The $0→$100K MRR Framework

$100,000 in monthly recurring revenue.

For most founders, that's the magic number. It's not "rich." But it's real.

It's:

  • Enough to pay a small team

  • Enough to reinvest in growth

  • Enough to stop worrying about payroll every month

  • Enough to prove you've built something that works

But here's the problem: Most founders don't know how to get there.

They know how to get from $0 to $10K. Hustle. Grind. Close deals manually.

But scaling from $10K to $100K? That's different. You can't just hustle harder.

You need a system.

Today, I'm breaking down the exact framework to go from $0 to $100K MRR, with real numbers, real stages, and real examples from founders who've done it.

The Founder Who Quietly Bootstrapped to ~$100K+ MRR: Calendly’s Playbook

Calendly didn’t look like a breakout SaaS in its early days.

When Tope Awotona launched Calendly, the company started with:

  • Founder-funded capital (largely self-financed)

  • A very small early team

  • A painfully simple MVP

  • Zero hype, zero press

For years, Calendly grew under the radar. Content and community company SaaStr has repeatedly cited Calendly as a textbook example of stage-aware, capital-efficient scaling.

Stage 1: $0 → Early Revenue

Focus: Prove people will pay

What Calendly did:

  • Solved one narrow, painful problem: scheduling friction

  • Charged early, even when the product was basic

  • Relied on founder-led feedback loops

  • Optimized for usefulness, not growth

This phase was about validation, not scale.

SaaStr’s recurring lesson shows up here clearly:
Revenue is the only real form of product–market fit.

Stage 2: Early Revenue → Repeatable MRR

Focus: Prove the sale repeats

What changed:

  • Refined ICP around professionals who lived in meetings

  • Standardized pricing and onboarding

  • Stopped edge-case customization

  • Let the product, not sales, do the explaining

Calendly leaned into self-serve early, which made repeatability possible without headcount.
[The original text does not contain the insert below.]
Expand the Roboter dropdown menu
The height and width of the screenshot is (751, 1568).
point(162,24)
Stage 3: Repeatable MRR → Scalable Growth

Focus: Prove acquisition can scale

What unlocked growth:

  • Viral, product-led distribution (every invite was marketing)
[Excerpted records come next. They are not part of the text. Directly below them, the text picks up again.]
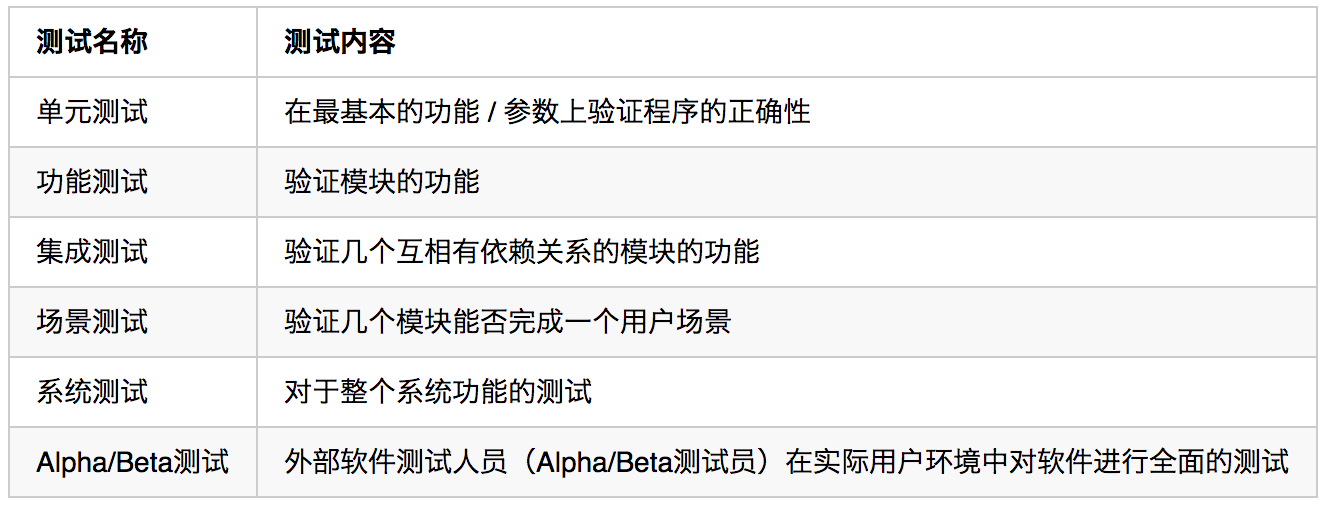Click the description about 互相有依赖关系的模块
Image resolution: width=1326 pixels, height=506 pixels.
pos(522,252)
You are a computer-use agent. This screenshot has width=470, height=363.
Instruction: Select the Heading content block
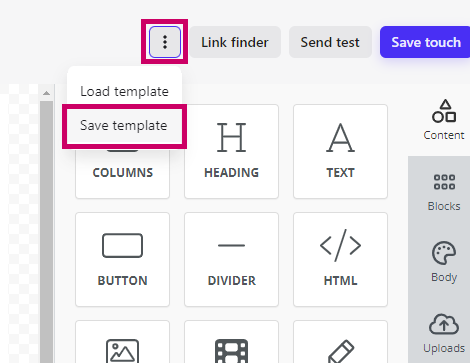pyautogui.click(x=231, y=152)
  • Word-of-mouth instead of paid sales

  • Continued focus on simplicity over feature sprawl

  • Deliberate resistance to hiring ahead of need

SaaStr frequently highlights Calendly here as a reminder that Product-Led Growth (PLG) can outscale sales long before sales teams are necessary.

Stage 4: ~$70K–$100K+ MRR and Beyond

Focus: Retention and expansion

Where leverage came from:

  • Expanding use cases inside existing accounts

  • Teams adopting Calendly organically

  • Upsells tied to workflow depth, not feature bloat

  • Extremely low churn driven by habit formation

By the time Calendly raised outside capital years later, it was already massively profitable and growing fast.

The Pattern Calendly Proves

As often cited by SaaStr, this lesson sums it up: What gets you to your first real revenue milestone is not what gets you to scale.

Calendly didn’t grind harder.
They didn’t blitz hire.
They didn’t chase vanity metrics.

They modified the playbook at every stage.